A robust framework for building durable, distributed workflows in Ruby on Rails applications
ChronoForge provides a powerful solution for handling long-running processes, managing state, and recovering from failures in your Rails applications. Built on top of ActiveJob, it ensures your critical business processes remain resilient and traceable.
- Durable Execution: Automatically tracks and recovers from failures during workflow execution
- State Management: Built-in workflow state tracking with persistent context storage
- Concurrency Control: Advanced locking mechanisms to prevent parallel execution of the same workflow
- Error Handling: Comprehensive error tracking with configurable retry strategies
- Execution Logging: Detailed logging of workflow steps and errors for visibility
- Wait States: Support for time-based waits and condition-based waiting
- Database-Backed: All workflow state is persisted to ensure durability
- ActiveJob Integration: Compatible with all ActiveJob backends, though database-backed processors (like Solid Queue) provide the most reliable experience for long-running workflows
Add to your application's Gemfile:
gem 'chrono_forge'
Then execute:
$ bundle install
Or install directly:
$ gem install chrono_forge
After installation, run the generator to create the necessary database migrations:
$ rails generate chrono_forge:install
$ rails db:migrate
ChronoForge workflows are ActiveJob classes that prepend the ChronoForge::Executor
module. Each workflow can only accept keyword arguments:
# Define your workflow class
class OrderProcessingWorkflow < ApplicationJob
prepend ChronoForge::Executor
def perform(order_id:, customer_id:)
# Workflow steps...
end
end
All workflows require a unique identifier when executed. This identifier is used to track and manage the workflow:
# Execute the workflow
OrderProcessingWorkflow.perform_later(
"order-123", # Unique workflow key
order_id: "order-134", # Custom kwargs
customer_id: "customer-456" # More custom kwargs
)
Here's a complete example of a durable order processing workflow:
class OrderProcessingWorkflow < ApplicationJob
prepend ChronoForge::Executor
def perform(order_id:)
@order_id = order_id
# Context can be used to pass and store data between executions
context.set_once "execution_id", SecureRandom.hex
# Wait until payment is confirmed
wait_until :payment_confirmed?
# Wait for potential fraud check
wait 1.minute, :fraud_check_delay
# Durably execute order processing
durably_execute :process_order
# Final steps
durably_execute :complete_order
end
private
def payment_confirmed?
PaymentService.confirmed?(@order_id, context["execution_id"])
end
def process_order
OrderProcessor.process(@order_id, context["execution_id"])

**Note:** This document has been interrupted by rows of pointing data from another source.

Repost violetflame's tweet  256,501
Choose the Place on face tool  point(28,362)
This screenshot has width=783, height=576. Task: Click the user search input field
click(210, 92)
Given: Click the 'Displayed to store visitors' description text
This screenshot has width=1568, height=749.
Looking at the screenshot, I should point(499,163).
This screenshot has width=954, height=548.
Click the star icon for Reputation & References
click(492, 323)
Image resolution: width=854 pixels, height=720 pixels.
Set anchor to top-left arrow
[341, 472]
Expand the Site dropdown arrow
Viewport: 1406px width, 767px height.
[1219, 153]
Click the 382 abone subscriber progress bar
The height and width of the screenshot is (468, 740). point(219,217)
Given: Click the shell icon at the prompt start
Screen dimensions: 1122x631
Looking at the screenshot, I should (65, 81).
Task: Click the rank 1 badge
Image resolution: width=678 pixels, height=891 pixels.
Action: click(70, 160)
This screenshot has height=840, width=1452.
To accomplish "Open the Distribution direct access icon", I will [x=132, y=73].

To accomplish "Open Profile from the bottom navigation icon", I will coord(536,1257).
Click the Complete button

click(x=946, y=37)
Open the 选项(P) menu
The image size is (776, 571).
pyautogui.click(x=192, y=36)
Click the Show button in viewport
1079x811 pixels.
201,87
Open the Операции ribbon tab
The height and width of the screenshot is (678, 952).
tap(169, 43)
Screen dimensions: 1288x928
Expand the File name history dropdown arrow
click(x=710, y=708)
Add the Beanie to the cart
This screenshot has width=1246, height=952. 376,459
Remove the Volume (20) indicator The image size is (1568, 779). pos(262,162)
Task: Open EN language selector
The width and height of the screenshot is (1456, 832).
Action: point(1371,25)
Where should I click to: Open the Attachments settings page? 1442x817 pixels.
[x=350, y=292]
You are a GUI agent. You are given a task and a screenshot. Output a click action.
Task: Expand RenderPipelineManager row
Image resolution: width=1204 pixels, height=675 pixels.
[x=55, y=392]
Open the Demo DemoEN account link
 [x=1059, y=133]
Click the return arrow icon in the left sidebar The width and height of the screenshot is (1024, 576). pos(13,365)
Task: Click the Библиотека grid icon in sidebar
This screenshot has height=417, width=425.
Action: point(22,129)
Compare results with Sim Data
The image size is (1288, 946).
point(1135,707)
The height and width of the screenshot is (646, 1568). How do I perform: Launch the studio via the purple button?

context["processed_at"] = Time.current.iso8601
end
def complete_order
OrderCompletionService.complete(@order_id, context["execution_id"])
context["completed_at"] = Time.current.iso8601
end
end
ChronoForge workflows are executed through ActiveJob's standard interface with a specific parameter structure:
# Perform the workflow immediately
OrderProcessingWorkflow.perform_now(
"order-123", # Unique workflow key
order_id: "O-123", # Custom parameter
customer_id: "C-456" # Another custom parameter
)
# Or queue it for background processing
OrderProcessingWorkflow.perform_later(
"order-123-async", # Unique workflow key
order_id: "O-124",
customer_id: "C-457"
)
Important: Workflows must use keyword arguments only, not positional arguments.
The durably_execute
method ensures operations are executed exactly once with automatic retry logic and fault tolerance:
# Basic execution
durably_execute :send_welcome_email
# With custom retry attempts
durably_execute :critical_payment_processing, max_attempts: 5
# With custom name for tracking multiple calls to same method
durably_execute :upload_file, name: "profile_image_upload"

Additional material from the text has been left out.